Current Senate, courtesy of Wikipedia

The Senate – currently an unelected body of representatives that are appointed by the current governor general (under advice of the current Prime Minster) whom hold their positions until they turn 75 – is the part of our government that has to approve bills after they pass the House of Commons (where our elected MPs sit and discuss bills and other issues). Since new Senators are chosen by the sitting PM, all of them are either Liberal or Conservative, and the Senate rarely rejects bills passed by the House.

It’s bad enough the House of Commons doesn’t reflect the true will of the people thanks to the existing first-past-the-post (FPTP) system. Why does the Senate purely reflect the will of past PMs?
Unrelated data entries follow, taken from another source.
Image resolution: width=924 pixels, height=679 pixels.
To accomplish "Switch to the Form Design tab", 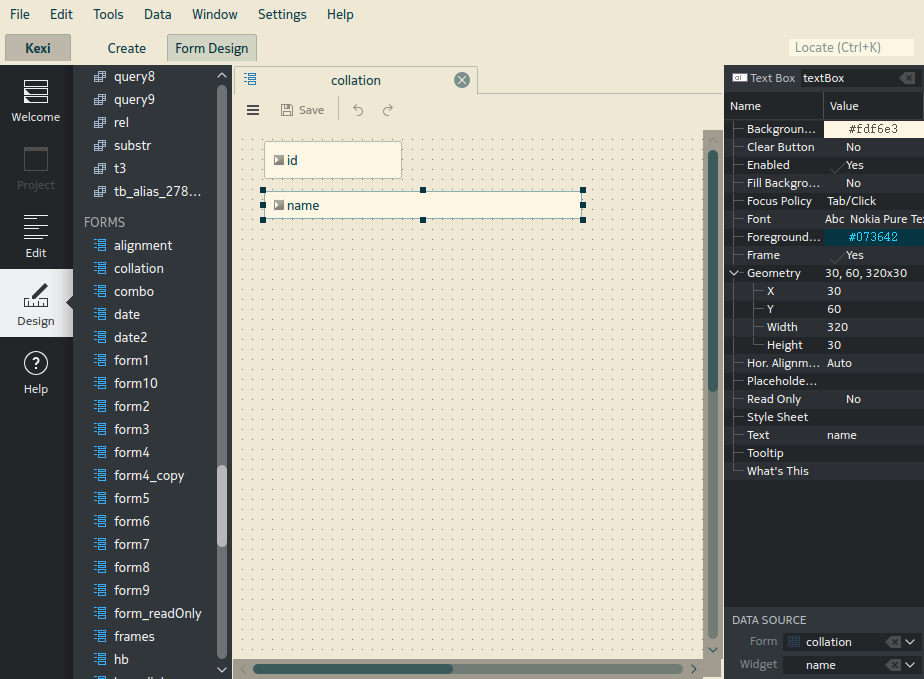I will [x=211, y=48].
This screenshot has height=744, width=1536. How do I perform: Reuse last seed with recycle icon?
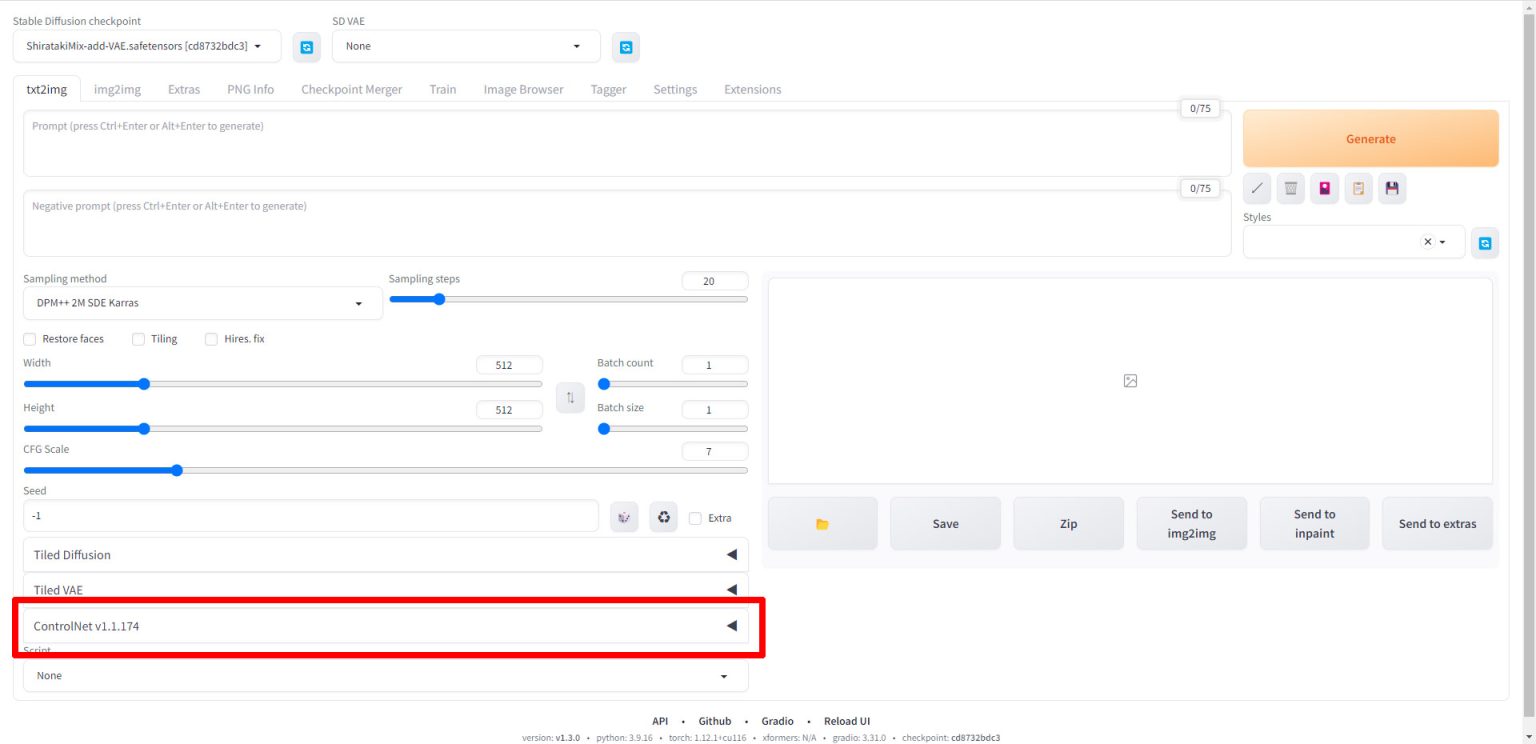[x=664, y=517]
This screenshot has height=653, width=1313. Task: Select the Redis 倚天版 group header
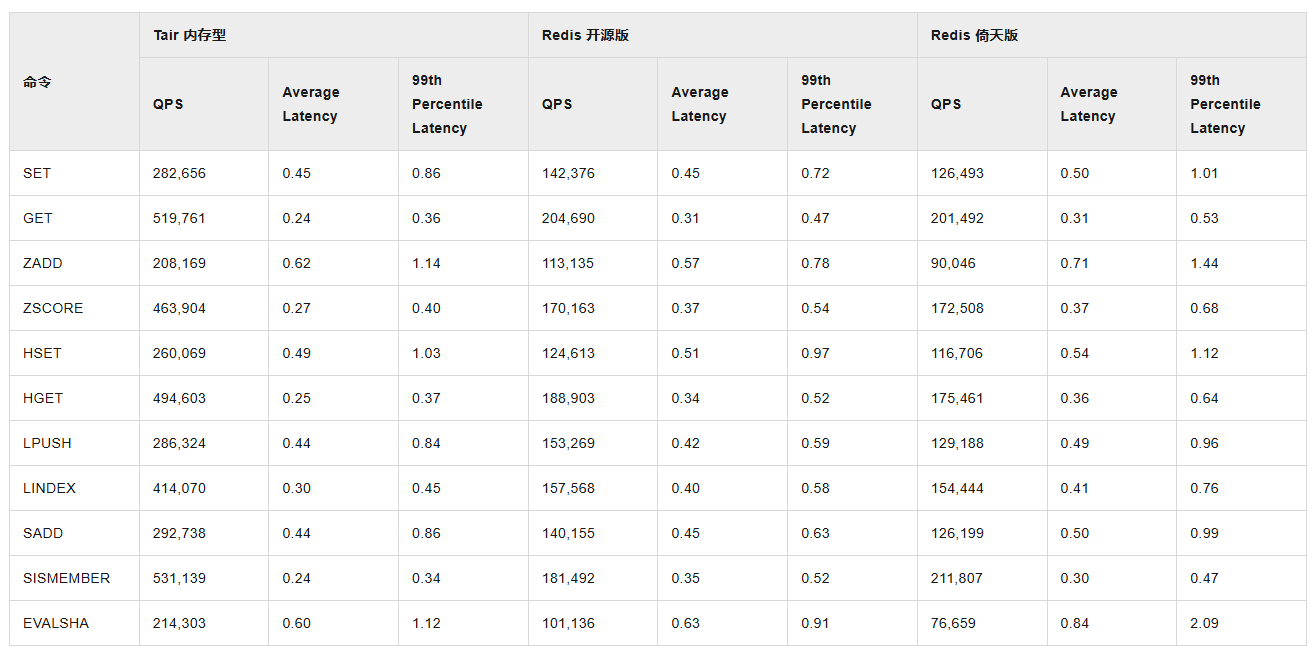[x=974, y=35]
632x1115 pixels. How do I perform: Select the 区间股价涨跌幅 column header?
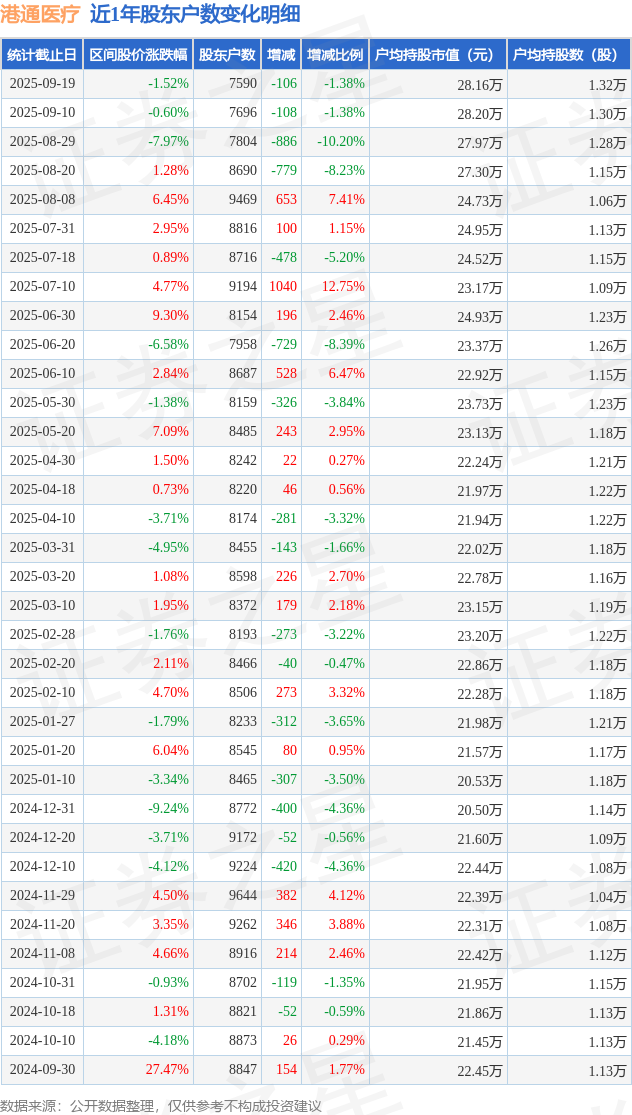138,55

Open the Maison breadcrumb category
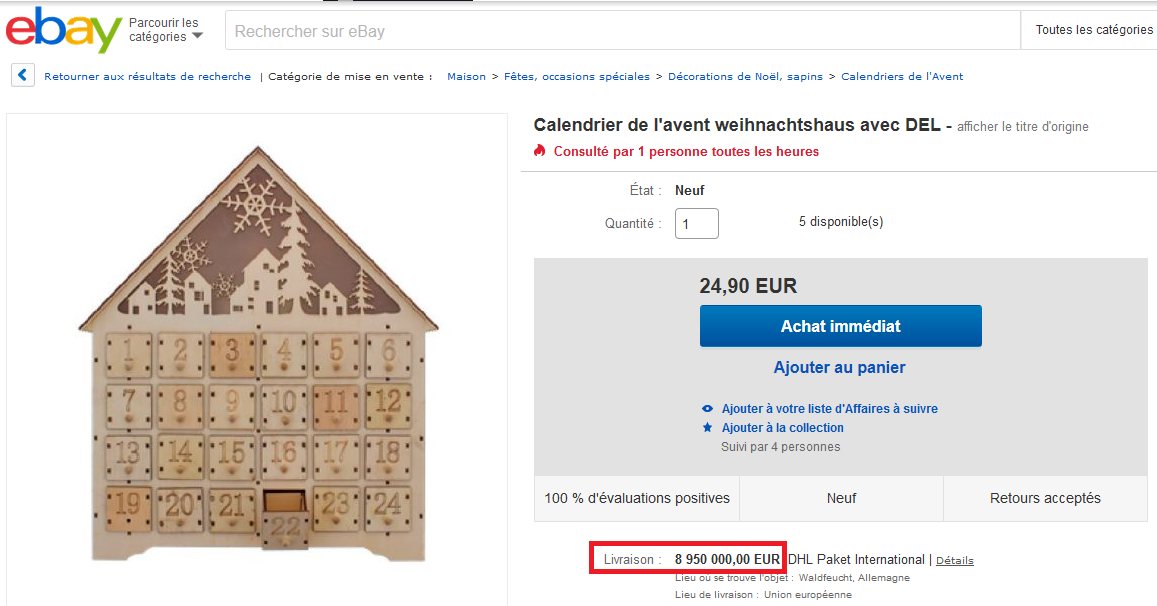coord(466,77)
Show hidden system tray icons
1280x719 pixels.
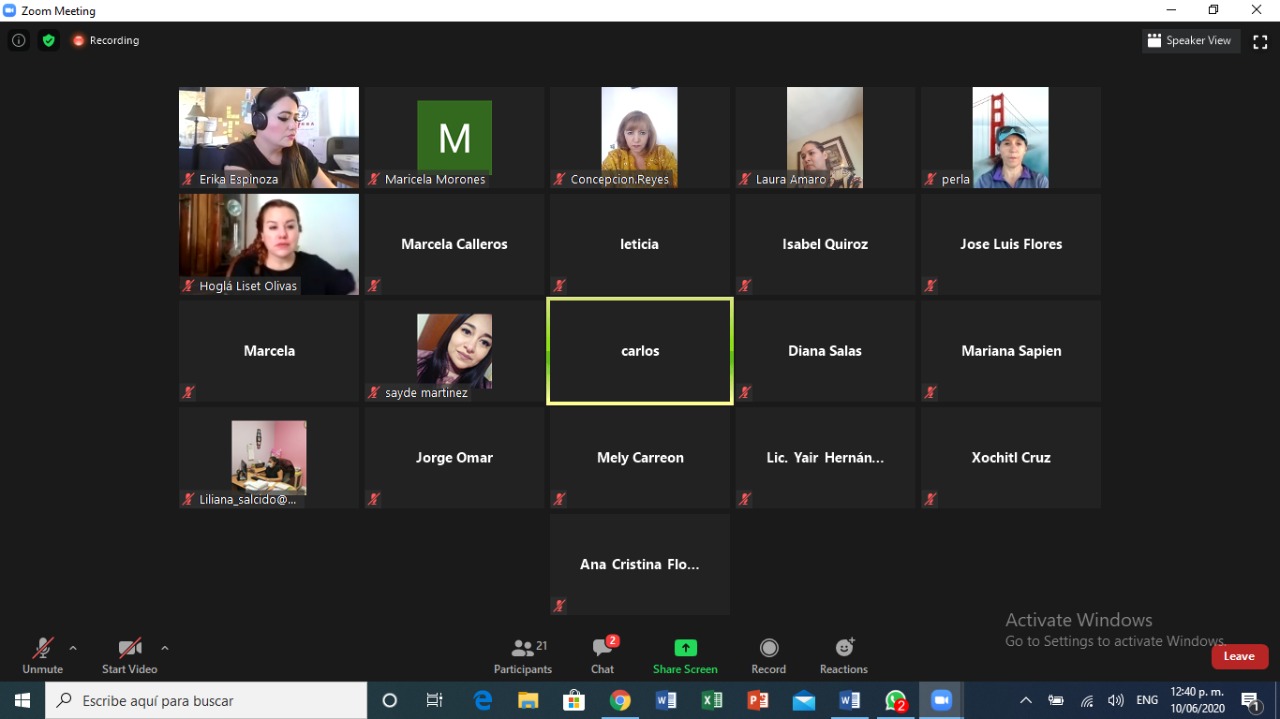[1025, 701]
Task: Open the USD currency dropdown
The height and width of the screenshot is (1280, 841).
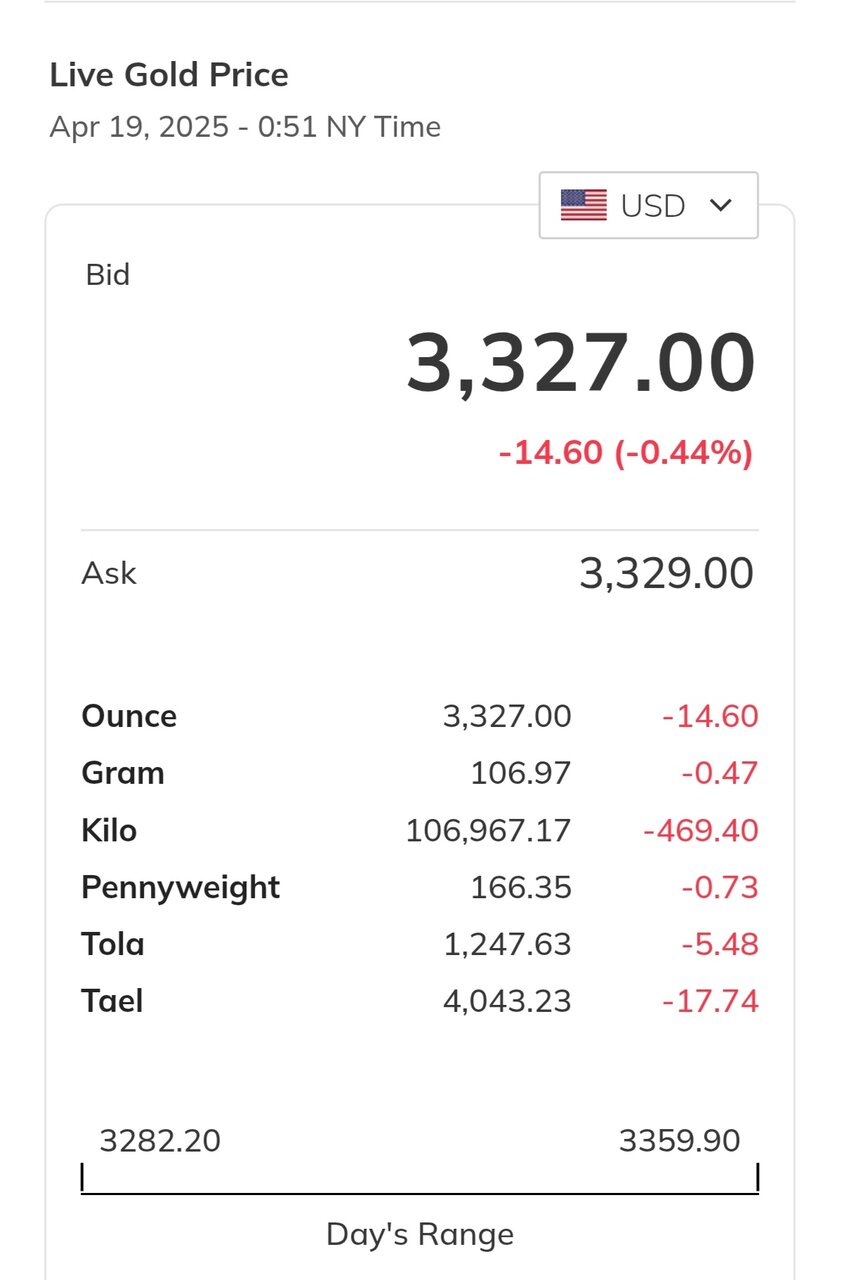Action: pyautogui.click(x=648, y=205)
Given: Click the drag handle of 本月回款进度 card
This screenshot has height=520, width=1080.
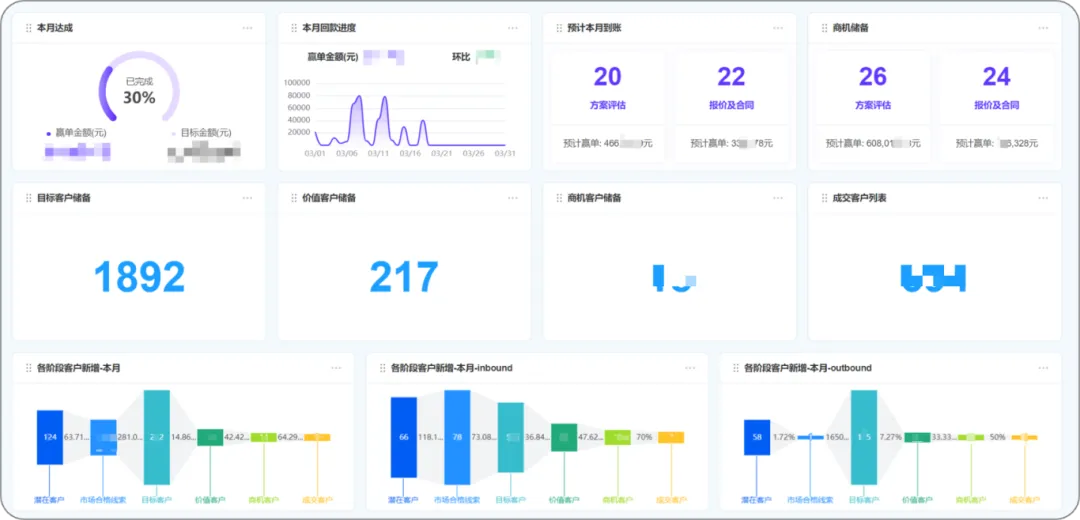Looking at the screenshot, I should (x=293, y=28).
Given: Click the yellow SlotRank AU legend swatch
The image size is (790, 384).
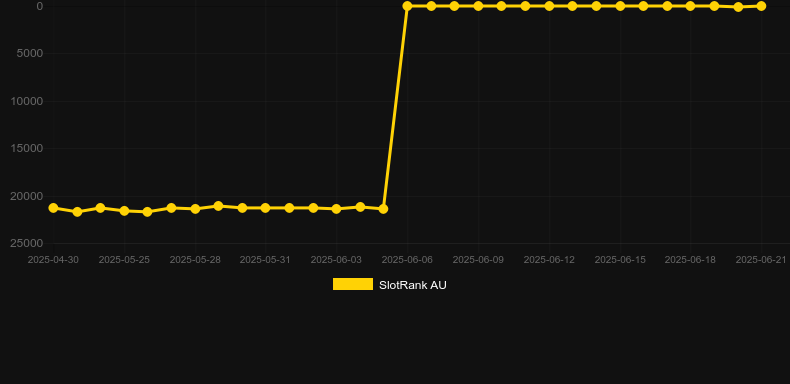Looking at the screenshot, I should click(x=353, y=284).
I propose that we impose a proportional representation system on the Senate, so that the number of seats assigned in the Senate are directly proportional to the percentage of votes each party has received, with a minimum of 1 seat being assigned to any party that receives a significant number of votes, or maybe even to any party that has received any votes.

The Solution

Going back to the 2008 Federal Election, here are the results for percentage of nationwide votes by party:

  • Conservatives – 32.67%
  • Liberals – 30.23%
  • NDP – 17.48%
  • Bloq – 10.48%
  • Green – 4.48%
  • Other – 4.66%

Note that only the top 4 parties won seats in the House, and the Bloq wins a disproportionate amount because all 10.48% of  votes come in Quebec. But what do those numbers mean for the Senate? Well, currently the Conservatives hold 52 out of 105 seats, the Liberals hold 46, Progress Conservatives hold 2, Independents hold 2, and 3 are vacant. Instead of this current oligopoly, the makeup of the Senate using proportional representation would be quite different:

  • Conservatives – 34 seats
  • Liberals – 32 seats
  • NDP – 18 seats
  • Bloq – 11 seats
  • Green – 5 seats
  • Other – 5 seats

Looking that over, I suppose it would be best to split those other 5 seats amongst the next top 5 polling parties (I think we have to draw the line somewhere, but that’s up for debate). Whether they be fringe parties like the Communist Party of Canada, the Rhinoceros Party, or the Christian Heritage Party – as much as you may disagree with their politics and policies – the people who voted for them deserve to be heard.

So what now?

At this point it’s important to note that each province has a set number of seats in the Senate. I’m not sure whether this should be continued or not. In the USA, each state has a junior and a senior Senator. I think, for the sake of provinces currently feeling under represented in Parliament, this should be done away with. Instead of each province having a set number of seats, instead each party should be able to choose their best and brightest to sit in the Senate.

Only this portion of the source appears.